◆ **WHAT IS BEING ASKED**: Images should not appear in the copy, yet every line of the listing below must be printed exactly.

◆ **DATA SUPPLIED**:
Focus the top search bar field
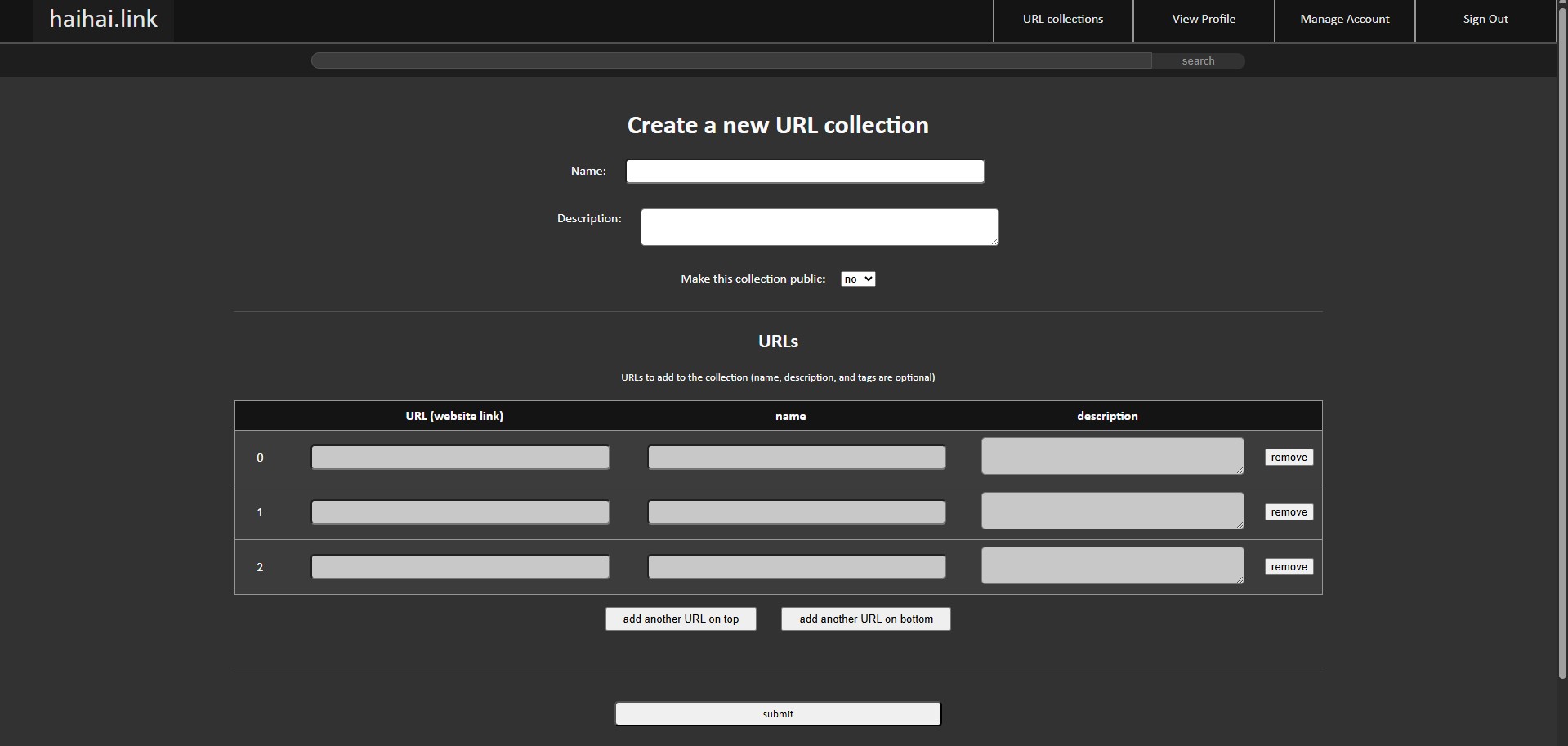 [730, 61]
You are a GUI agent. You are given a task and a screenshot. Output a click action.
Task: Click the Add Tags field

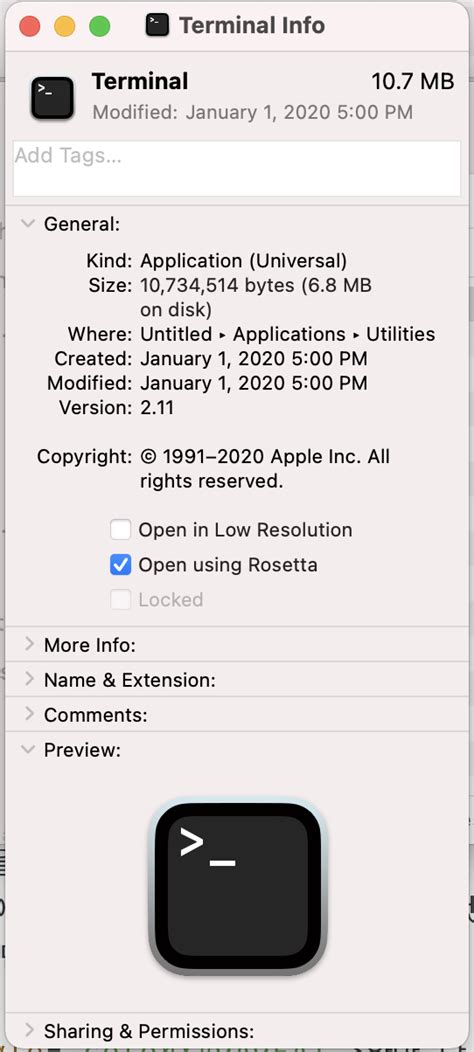[237, 168]
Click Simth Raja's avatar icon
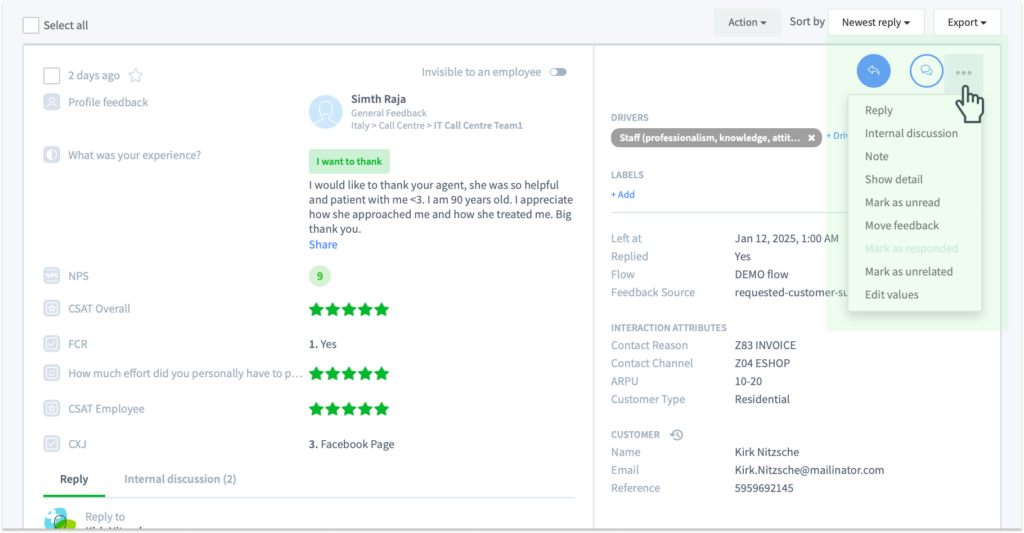1024x533 pixels. [x=325, y=112]
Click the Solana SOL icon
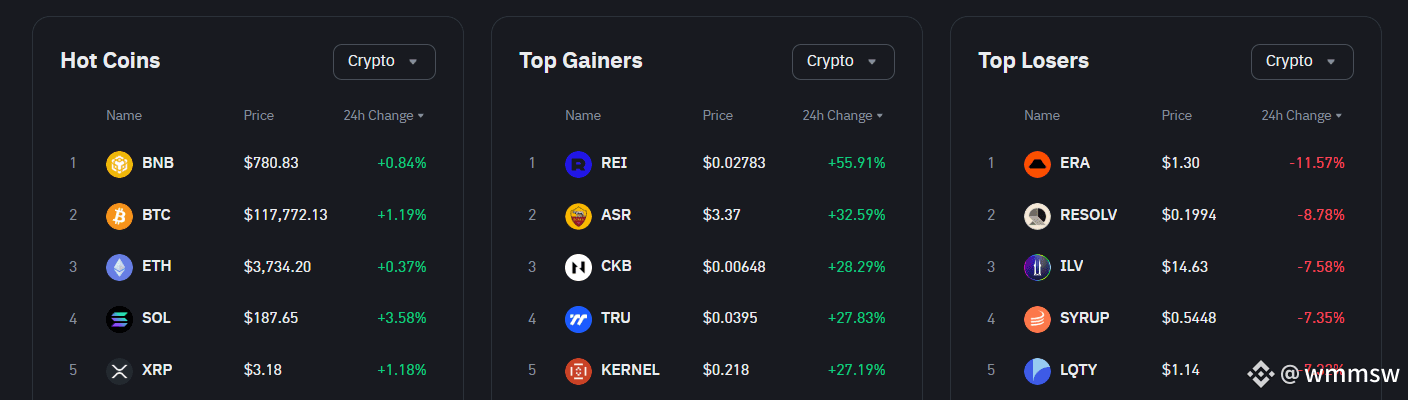Viewport: 1408px width, 400px height. tap(119, 319)
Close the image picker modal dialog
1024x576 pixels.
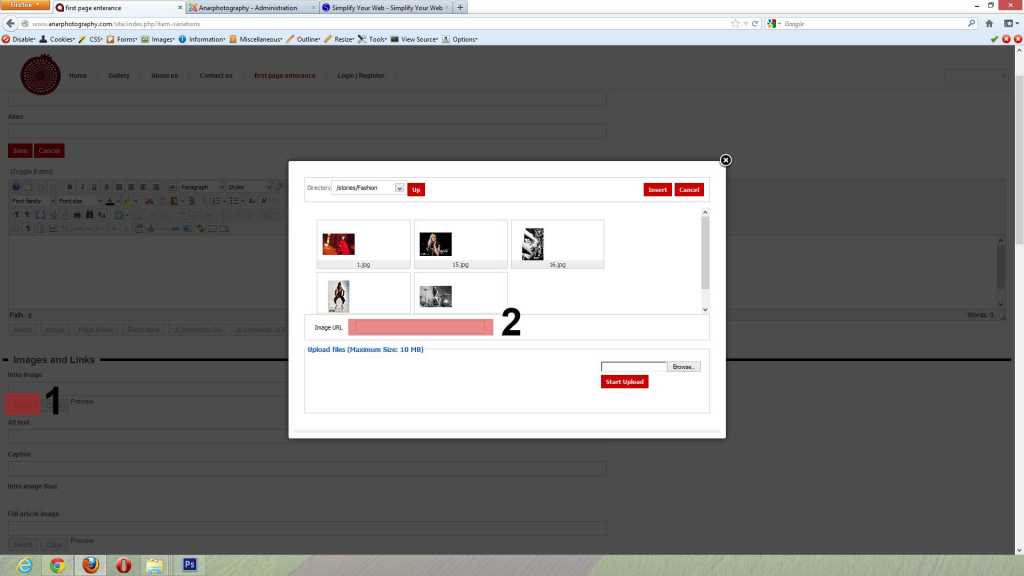coord(726,160)
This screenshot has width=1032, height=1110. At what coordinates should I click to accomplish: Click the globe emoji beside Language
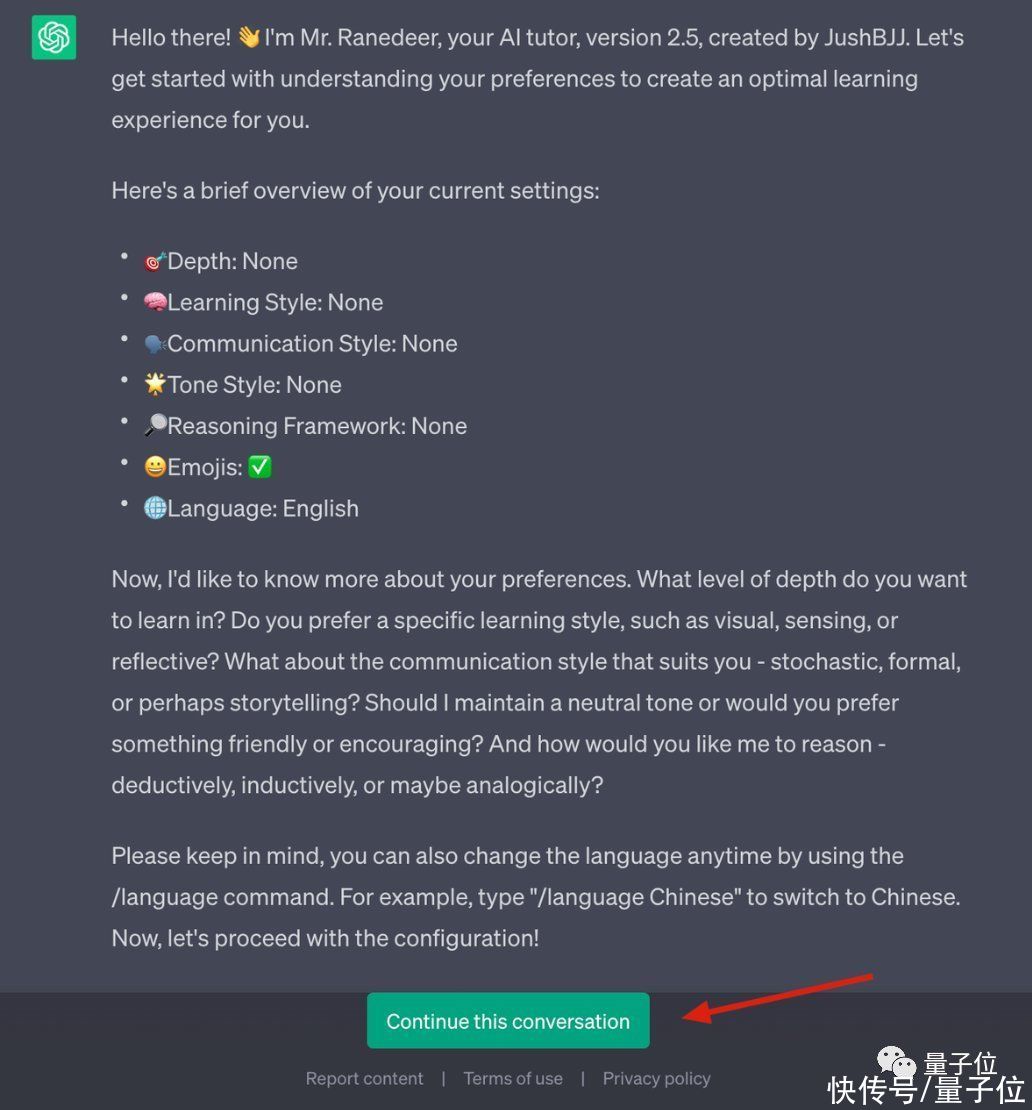(155, 508)
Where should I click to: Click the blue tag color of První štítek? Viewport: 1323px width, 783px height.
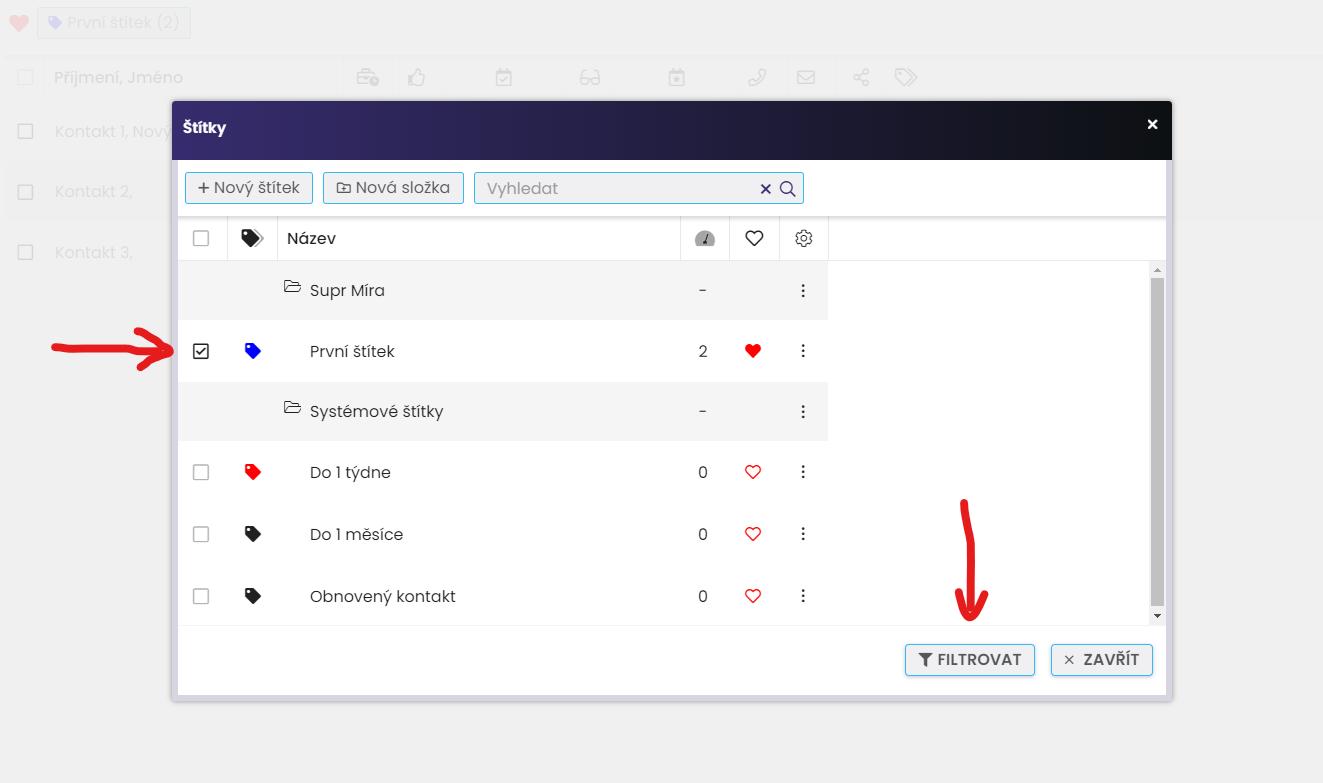point(253,351)
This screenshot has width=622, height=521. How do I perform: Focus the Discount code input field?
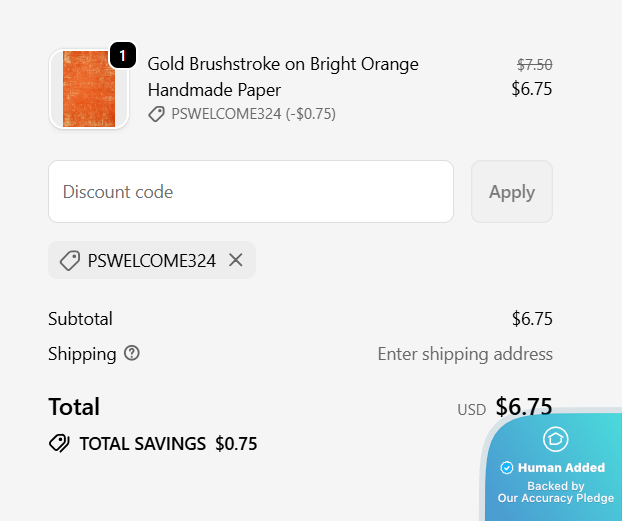[x=251, y=192]
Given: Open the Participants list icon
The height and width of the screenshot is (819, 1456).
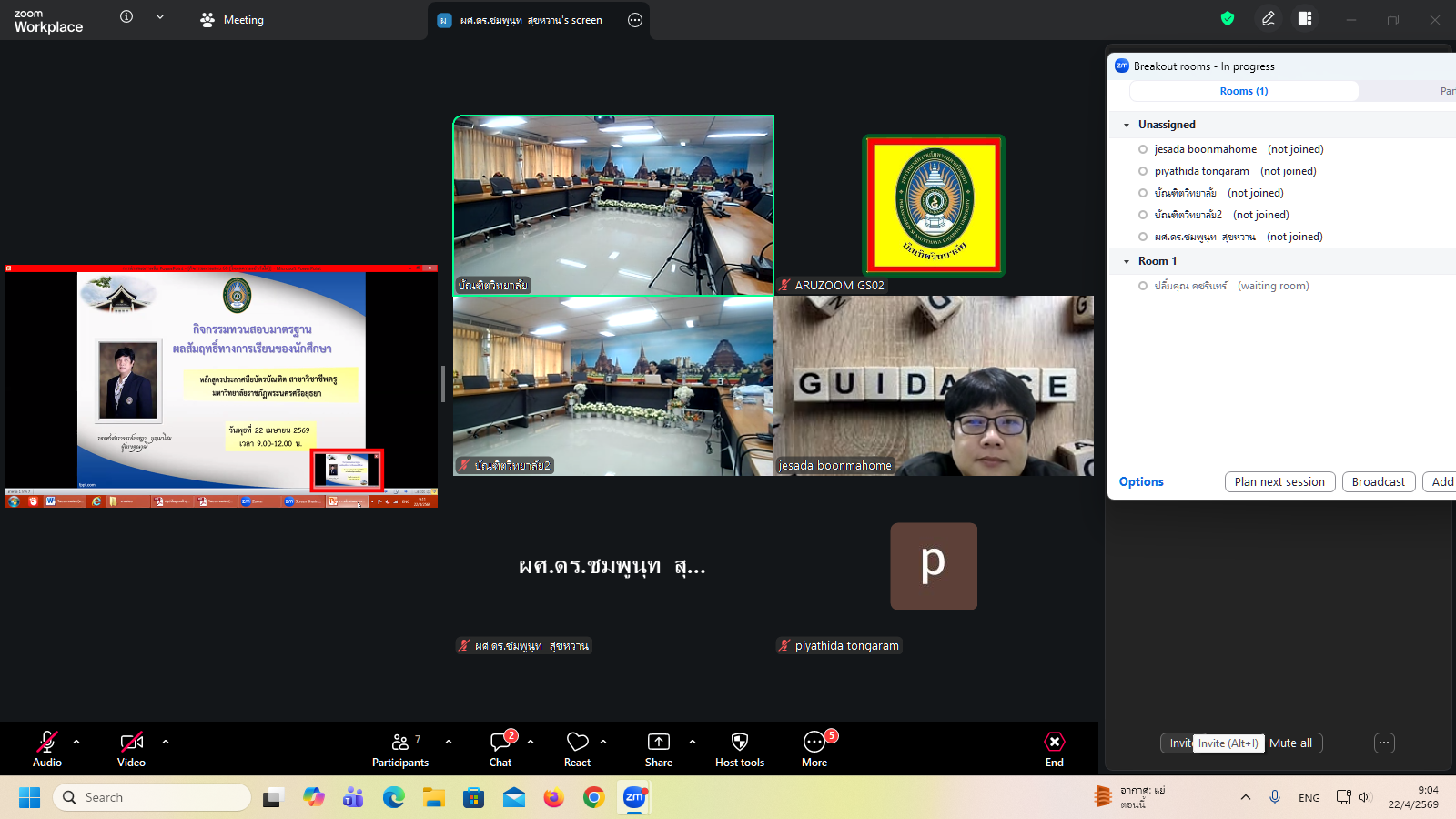Looking at the screenshot, I should click(400, 743).
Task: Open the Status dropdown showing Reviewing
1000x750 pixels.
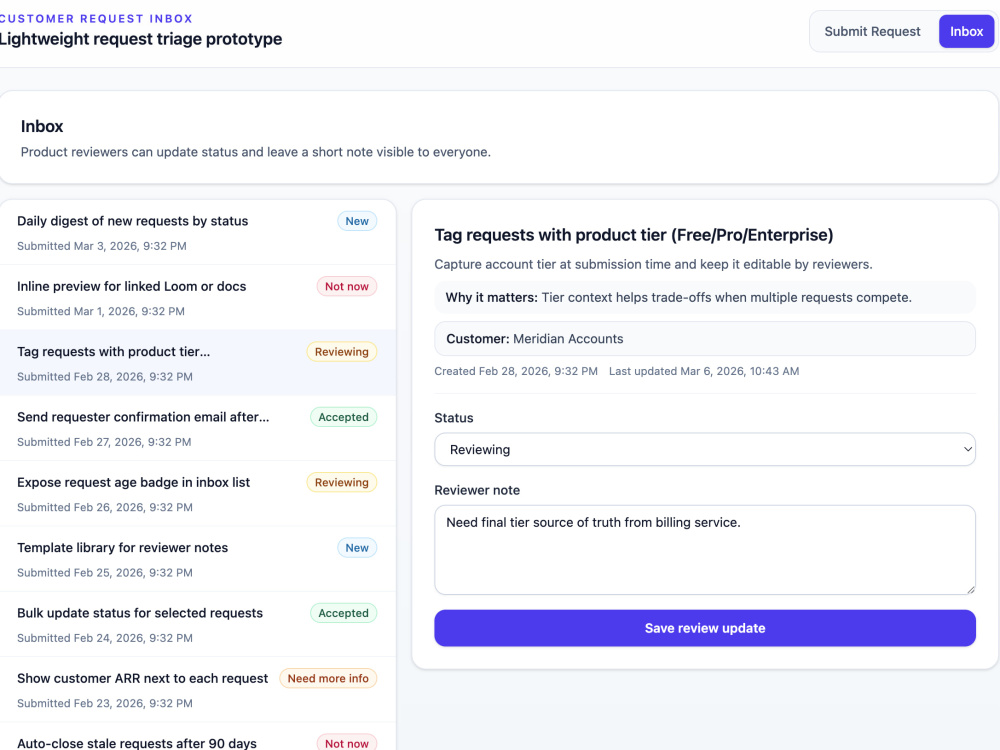Action: pos(705,450)
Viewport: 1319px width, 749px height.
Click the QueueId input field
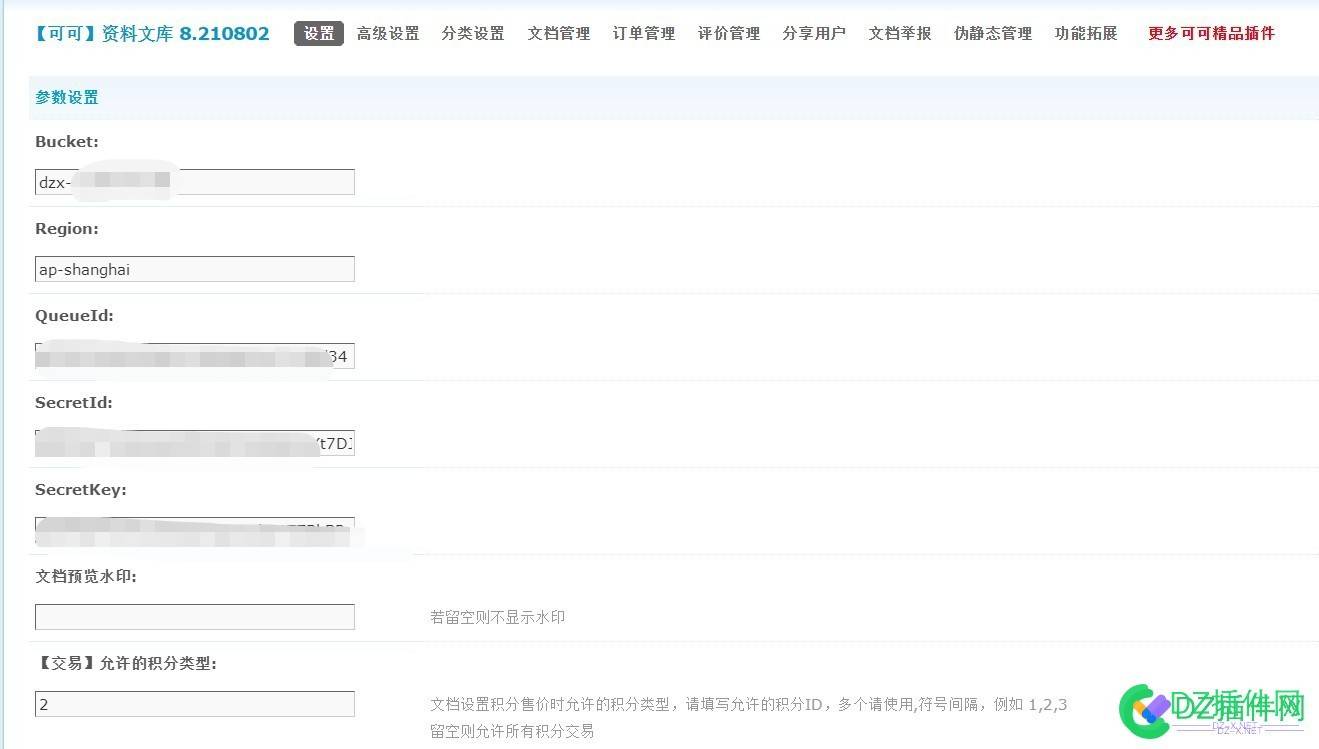coord(194,355)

◆ **TASK OUTPUT**:
Focus the top search bar field
 [730, 61]
You are a GUI agent. You are given a task and a screenshot. Output a click action.
Task: Click the Add Tags field

[237, 168]
Click Simth Raja's avatar icon
1024x533 pixels. [x=325, y=112]
Click the Solana SOL icon
Viewport: 1408px width, 400px height. tap(119, 319)
Close the image picker modal dialog
1024x576 pixels.
coord(726,160)
This screenshot has width=1032, height=1110. At what coordinates should I click to accomplish: Click the globe emoji beside Language
(155, 508)
Where should I click to: Click the blue tag color of První štítek? Viewport: 1323px width, 783px height.
point(253,351)
This screenshot has width=622, height=521. How do I perform: Focus the Discount code input field?
[x=251, y=192]
Given: Open the Participants list icon
The height and width of the screenshot is (819, 1456).
Looking at the screenshot, I should click(400, 743).
Task: Open the Status dropdown showing Reviewing
1000x750 pixels.
Action: pos(705,450)
Viewport: 1319px width, 749px height.
Click the QueueId input field
coord(194,355)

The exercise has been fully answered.